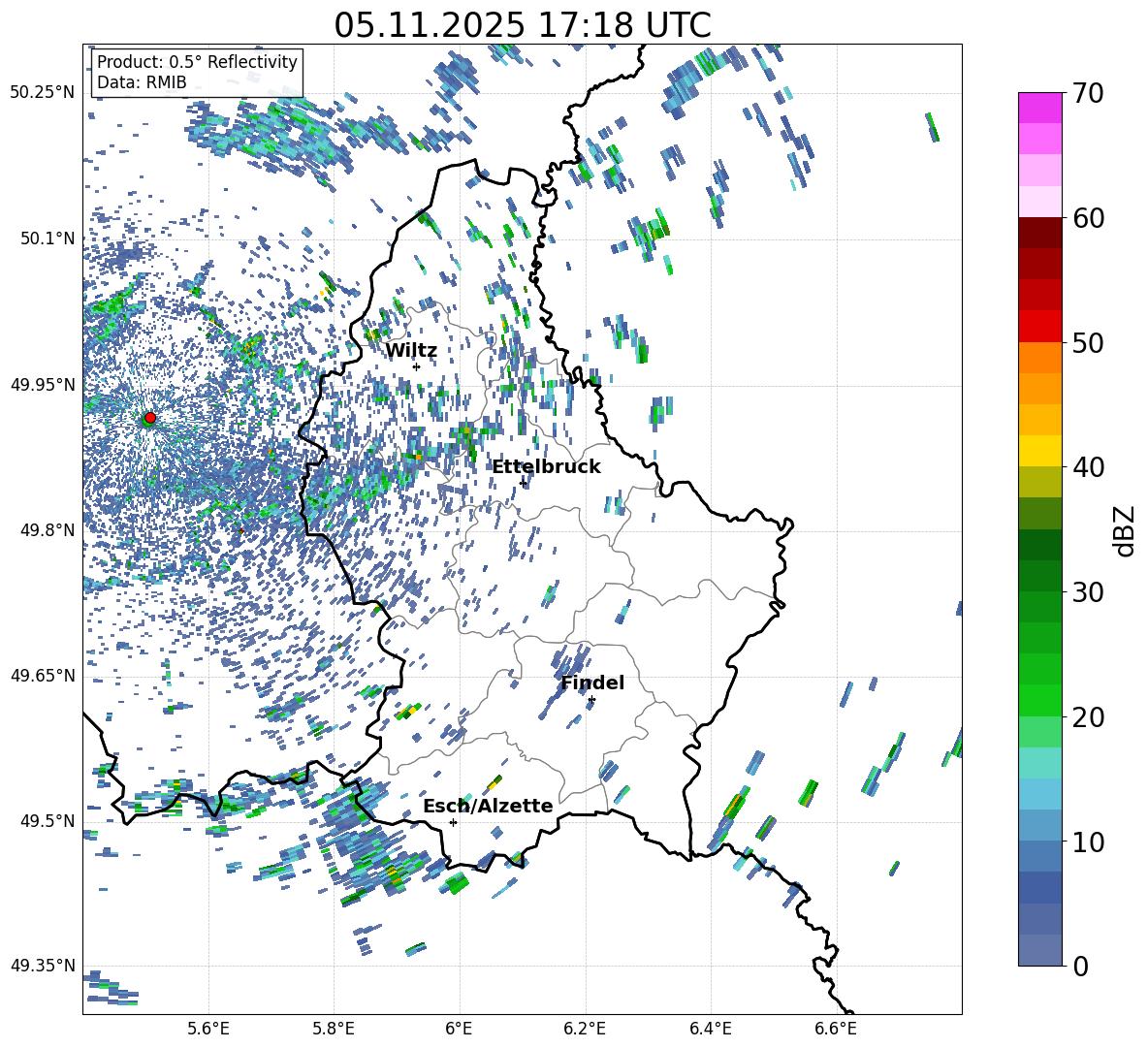Click the 05.11.2025 17:18 UTC title
The image size is (1148, 1048).
(x=522, y=25)
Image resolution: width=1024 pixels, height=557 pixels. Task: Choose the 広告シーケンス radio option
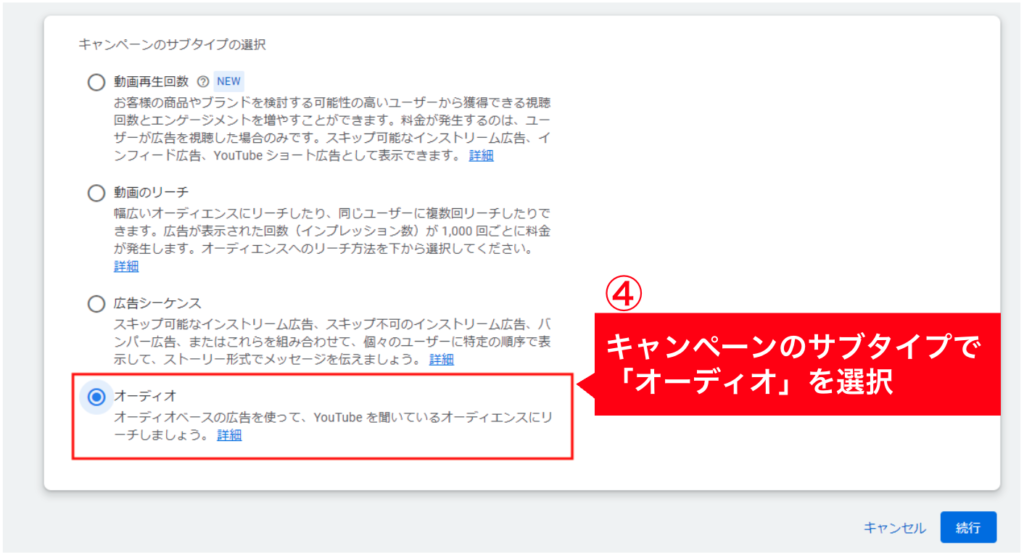[97, 304]
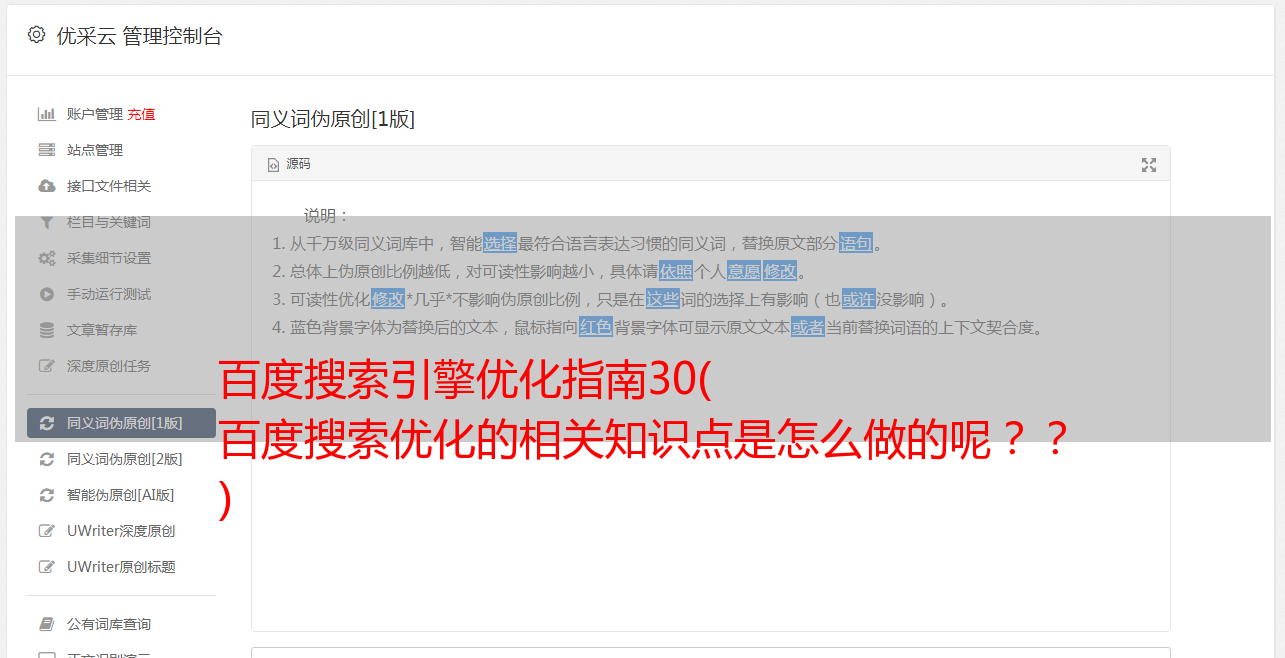Open UWriter原创标题 page
1285x658 pixels.
pyautogui.click(x=121, y=567)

**WHAT THE EXERCISE ASKS:** Can you duplicate each of the lines above word for word, leaving the pictures out?

**PROBLEM SOLUTION:**
Click the 05.11.2025 17:18 UTC title
The image size is (1148, 1048).
(x=522, y=25)
Image resolution: width=1024 pixels, height=557 pixels. Task: Choose the 広告シーケンス radio option
[97, 304]
Open UWriter原创标题 page
1285x658 pixels.
pyautogui.click(x=121, y=567)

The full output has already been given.